- _GOAL OF THE EXERCISE_
Write each line out exactly, from the one containing "The width and" through the final line of the data, and keep pictures out of the copy.

- _DATA IN THIS EXERCISE_
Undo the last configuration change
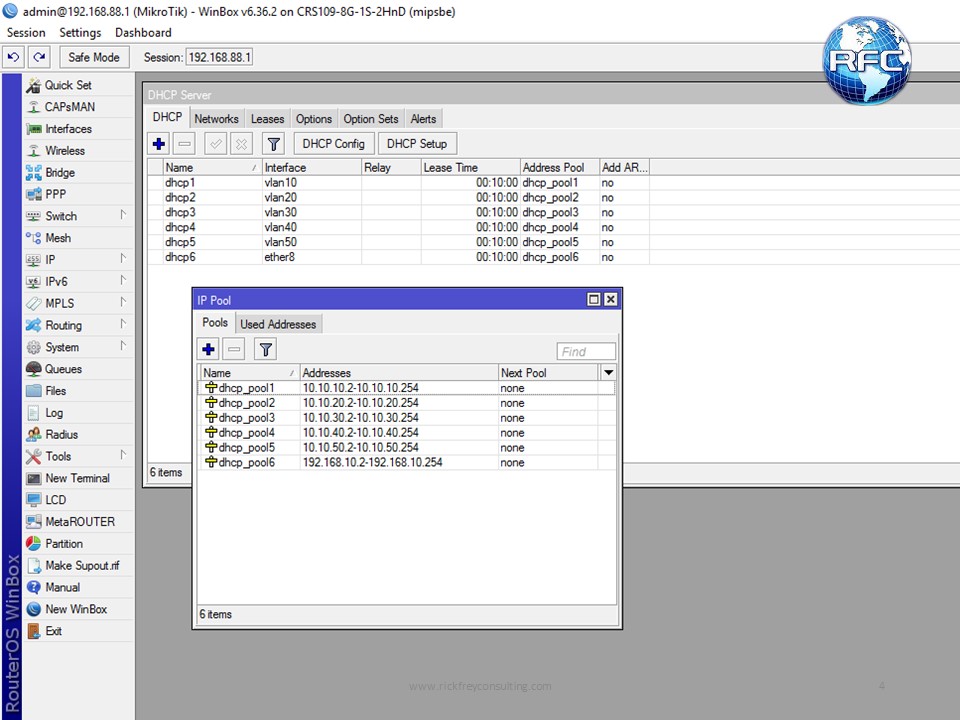The height and width of the screenshot is (720, 960). pyautogui.click(x=12, y=57)
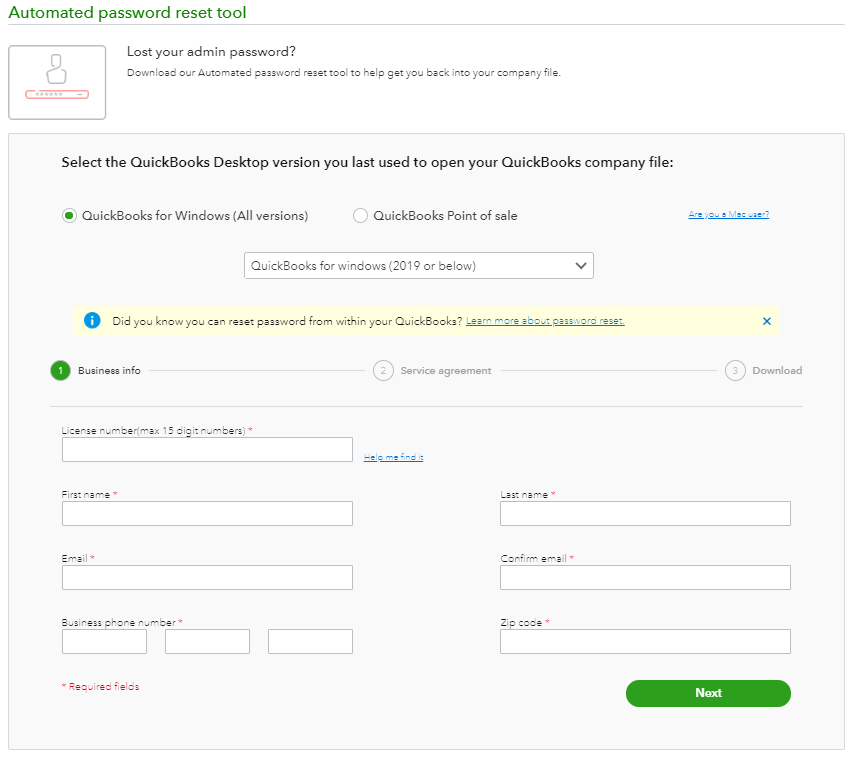
Task: Open the 'Are you a Mac user?' link
Action: 728,215
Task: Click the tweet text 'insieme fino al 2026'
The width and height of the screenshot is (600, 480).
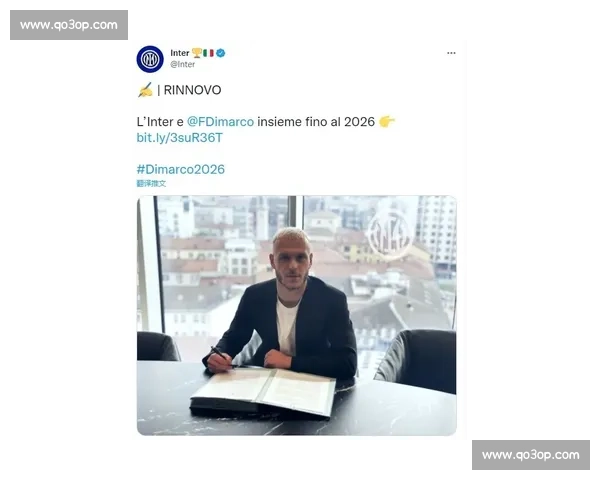Action: [x=316, y=122]
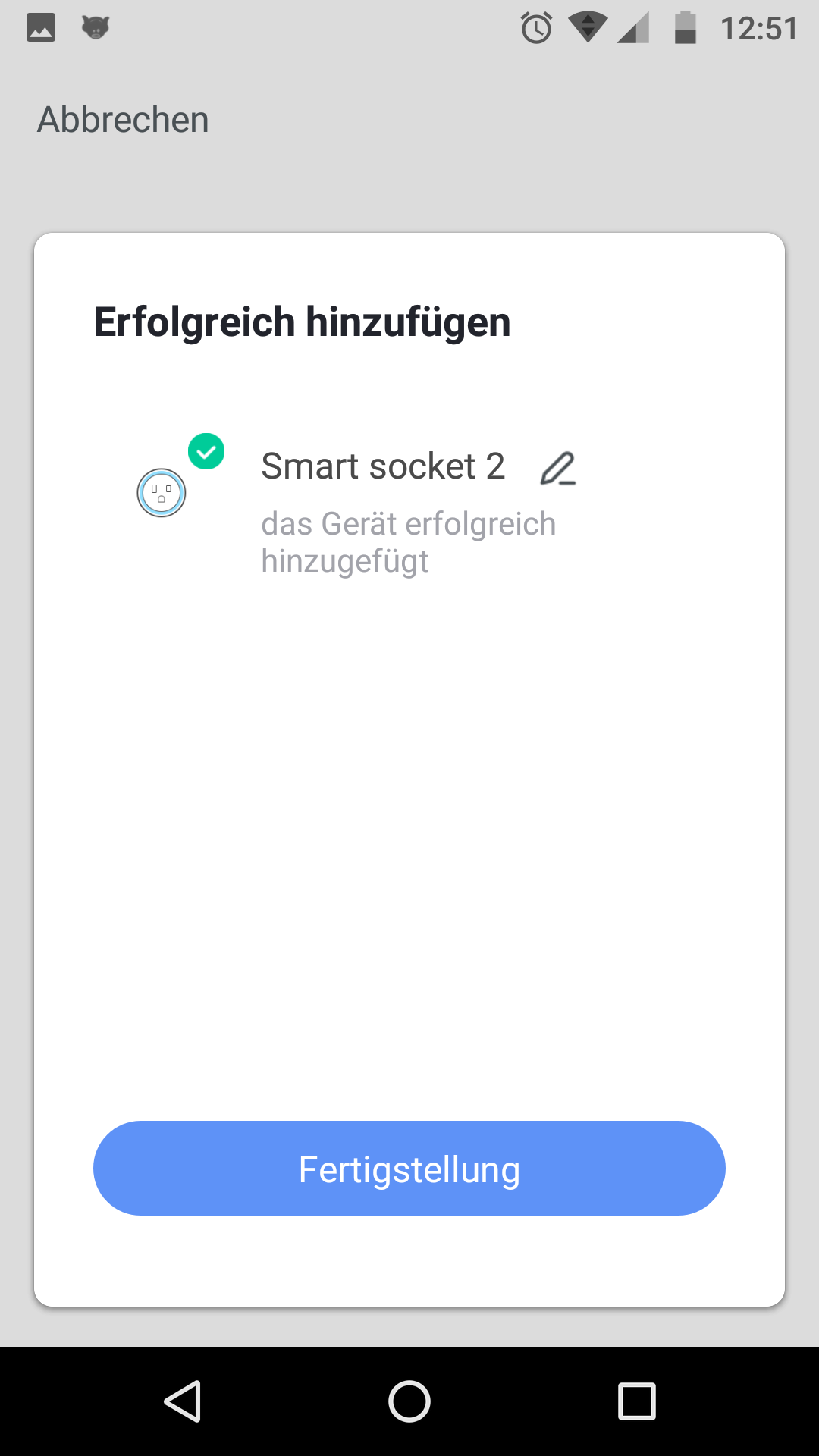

- _ANSWER FOR THE TASK_
The width and height of the screenshot is (600, 480).
Action: [x=316, y=122]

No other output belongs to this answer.